A individualização de lotes para a cobrança do Imposto Predial e Territorial Urbano (IPTU) exige a prévia emissão do Termo de Verificação e Execução de Obras (TVEO). Sem o documento, a área continua sendo uma gleba única e não pode ser tributada de forma fracionada pela administração pública.

Com base nesse entendimento, o juiz Rodrigo Clímaco José, da 2ª Vara da Comarca de Rio Negrinho (SC), concedeu tutela de urgência para suspender a cobrança de IPTU individualizado contra uma empresa responsável por um loteamento residencial.

A situação envolve uma loteadora constituída com o fim específico de implantar e comercializar um empreendimento na cidade de Rio Negrinho. O terreno abrange área com destinação para 222 lotes.

O município, todavia, promoveu o lançamento do IPTU referente ao exercício de 2026 de forma individualizada, mesmo sem a expedição do TVEO do loteamento. A cobrança fracionada gerou um impacto fiscal elevado, correspondente à soma de todos os lotes constantes no registro imobiliário.

A empresa ajuizou uma ação com pedido de tutela de urgência argumentando que a falta do termo inviabiliza a divisão cadastral e tributária. Segundo a companhia, a cobrança viola o conceito legal de lote e a legalidade tributária, uma vez que a área deveria ser tratada como uma gleba única.

A Prefeitura de Rio Negrinho havia negado os recursos administrativos da empresa, com o argumento de que a legislação federal trata da emissão do TVEO apenas para fins urbanísticos, o que não impede a identificação individual dos imóveis para configurar o fato gerador do imposto.

Ao analisar o pedido, porém, o juiz rejeitou os argumentos da prefeitura.
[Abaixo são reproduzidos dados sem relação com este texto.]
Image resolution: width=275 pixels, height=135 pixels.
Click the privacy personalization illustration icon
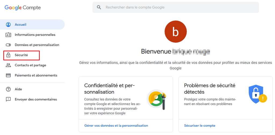point(156,99)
Ele apontou que a nova redação do artigo 22, parágrafo 3º, da Lei 6.766/1979, dada pela Lei 14.620/2023, proíbe um município de promover a individualização no cadastro imobiliário antes da emissão do TVEO.

“Assim, incontroverso que a novel legislação aplica-se no presente caso, de modo que, nos termos do § 3º do art. 22 da Lei n. 6.766/1979, se mostra necessária a emissão do Termo de Verificação e Execução de Obras (TVEO) antes de a individualização dos lotes no cadastro imobiliário ser realizada pela municipalidade”, observou o juiz.
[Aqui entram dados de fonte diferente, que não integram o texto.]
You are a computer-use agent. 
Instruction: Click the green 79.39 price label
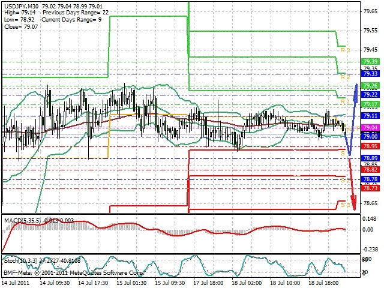(370, 61)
Ele ressaltou que a prefeitura não pode usar o Direito Tributário para superar exigências e conceitos de outras áreas do Direito, conforme dita o artigo 110 do Código Tributário Nacional. A individualização cadastral fica, portanto, condicionada à verificação da infraestrutura do loteamento.

“Por consequência, o lançamento dos débitos de IPTU deve, necessariamente, observar a exigência legal da prévia emissão do Termo de Verificação e Execução de Obras (TVEO)”, concluiu.

O juiz determinou a suspensão imediata da exigibilidade dos lançamentos referentes a 2026, destacando que o risco de dano estava demonstrado pela possibilidade de as dívidas serem levadas a protesto, o que impossibilitaria a emissão de certidões negativas de débitos em favor da companhia.

O advogado Juliano Gonsalves de Souza, que representou a empresa na ação, afirmou que a lei é incontroversa nesse ponto. “Sem o TVEO, juridicamente, não há lote individualizado em sentido tributário, mas tão somente a gleba, que deve ser tributada como um todo, e não fracionadamente.”